Filippo Forò (born 22 December 1987) is an Italian footballer who plays as a midfielder for Sangiustese.

Career 
Born in Civitanova Marche, Marche, Forò started his career at Marche team Fermana. In mid-2006 he was signed by Sambenedettese along with Giacomo Tulli. In January 2009, Forò (€150,000), along with 3 other players, namely Mattia Evangelisti (€100,000), Gianmarco Piccioni  (€100,000) and German Pomiro (€100,000) were sold to Serie B club Vicenza. The Marche club got Stefano Pietribiasi and Marco Zentil in exchange, for €300,000 in total. The two clubs also retained 50% registration rights on 6 players.

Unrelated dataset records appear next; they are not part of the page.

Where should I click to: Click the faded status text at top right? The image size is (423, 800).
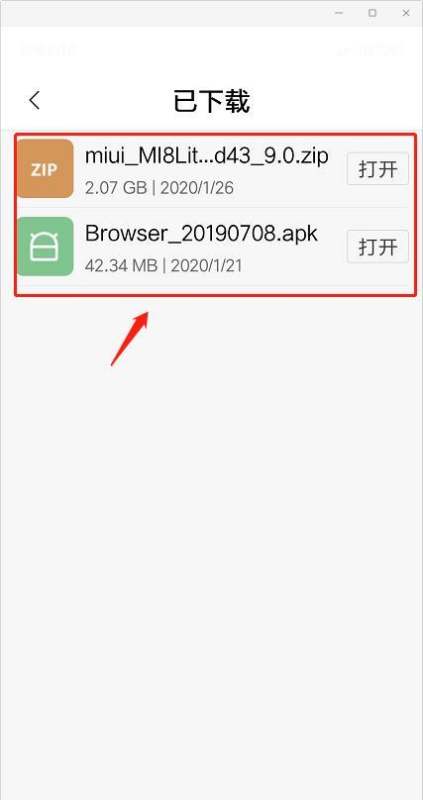368,49
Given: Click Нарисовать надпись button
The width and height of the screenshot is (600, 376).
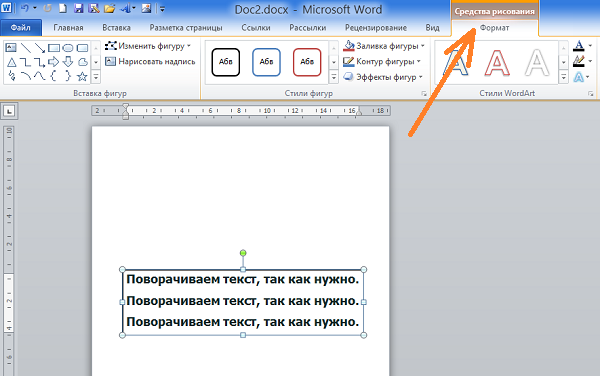Looking at the screenshot, I should click(150, 61).
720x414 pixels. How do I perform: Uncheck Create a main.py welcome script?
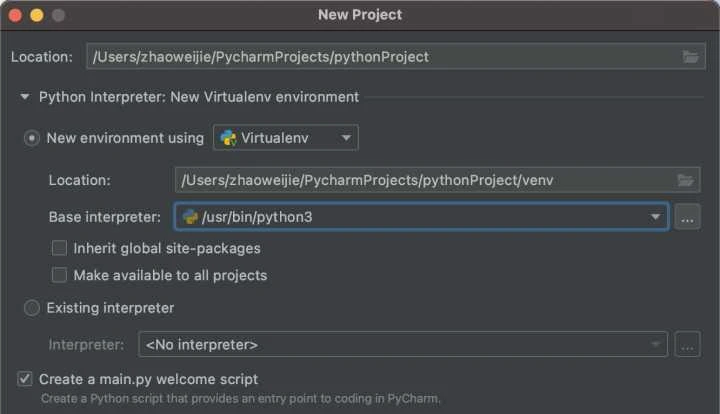coord(25,379)
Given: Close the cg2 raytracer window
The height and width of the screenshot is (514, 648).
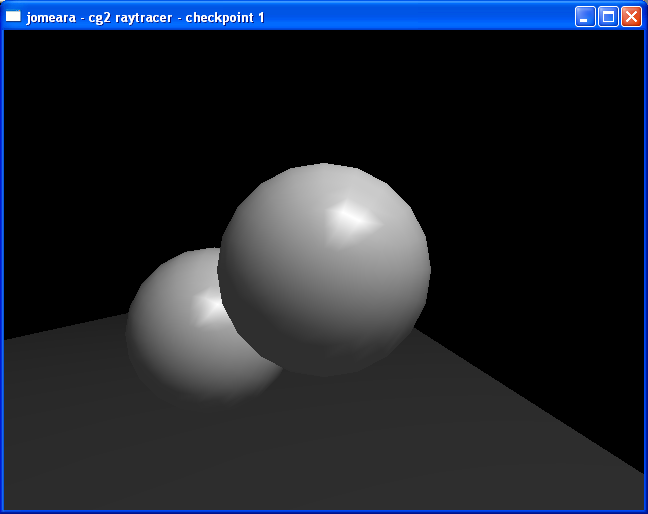Looking at the screenshot, I should coord(631,17).
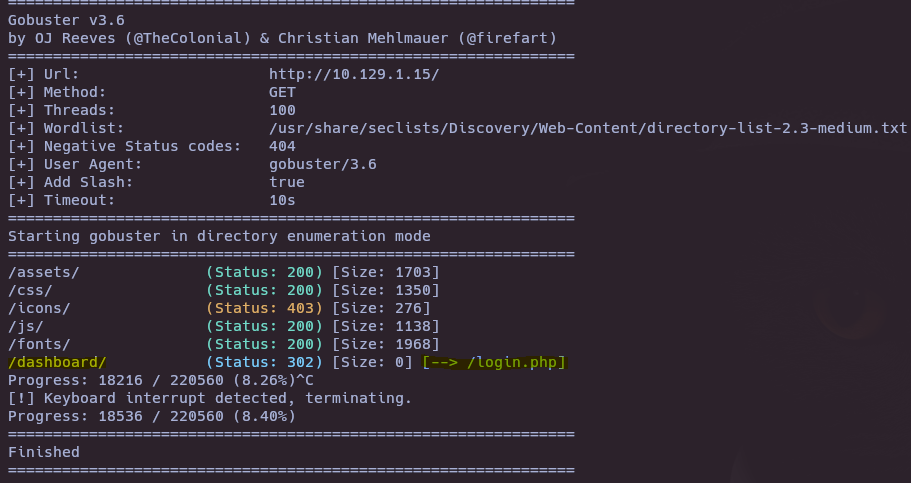Click the Status: 302 code text
Screen dimensions: 911x483
(x=264, y=363)
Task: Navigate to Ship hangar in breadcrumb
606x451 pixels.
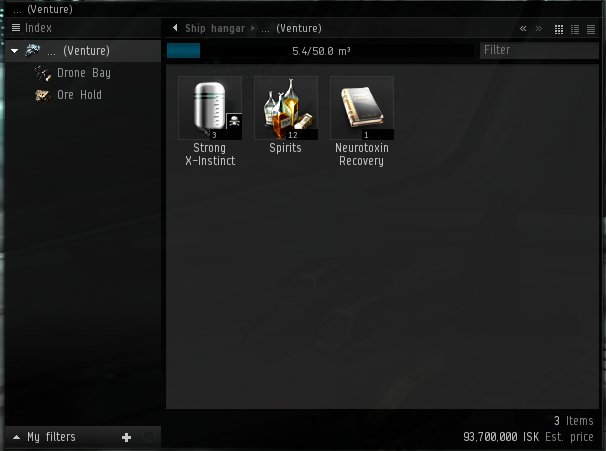Action: coord(215,28)
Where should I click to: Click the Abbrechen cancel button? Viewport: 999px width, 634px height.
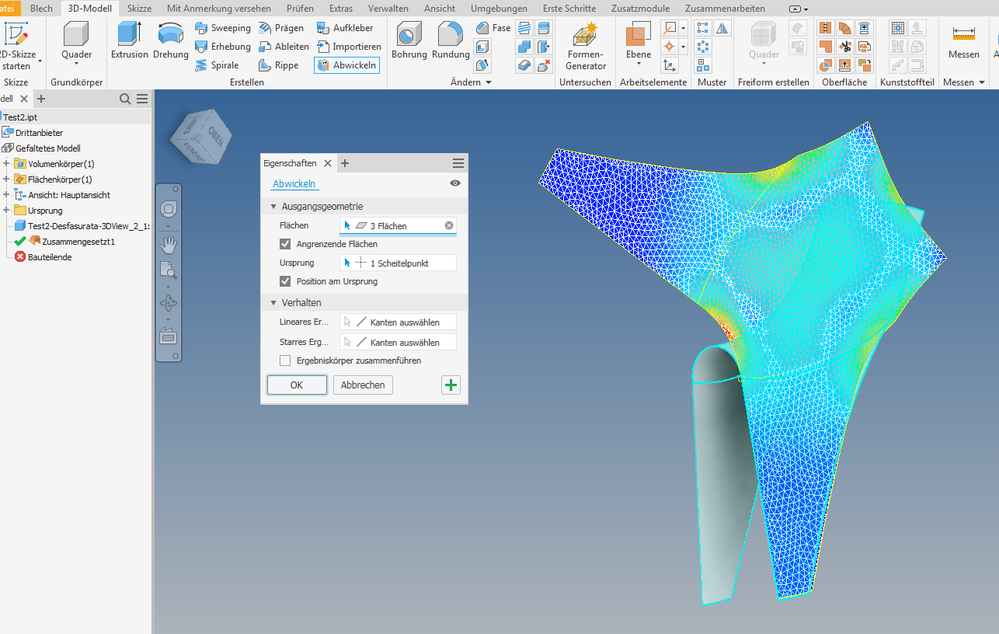point(363,385)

Forò signed a -year contract and also returned to San Benedetto for the rest of season. The co-ownership deals were renewed except Evangelisti and Zentil in June 2009. However Sambenedettese soon bankrupted and Vicenza bought back Zentil, Pietribiasi as well as signing Tulli on free transfer.

Forò only able to play twice in 2009–10 Serie B. In mid-season he returned to Italian third division for Perugia along with Giampietro Perrulli and Orlando Urbano. Vicenza also signed Fabio Gatti in exchange.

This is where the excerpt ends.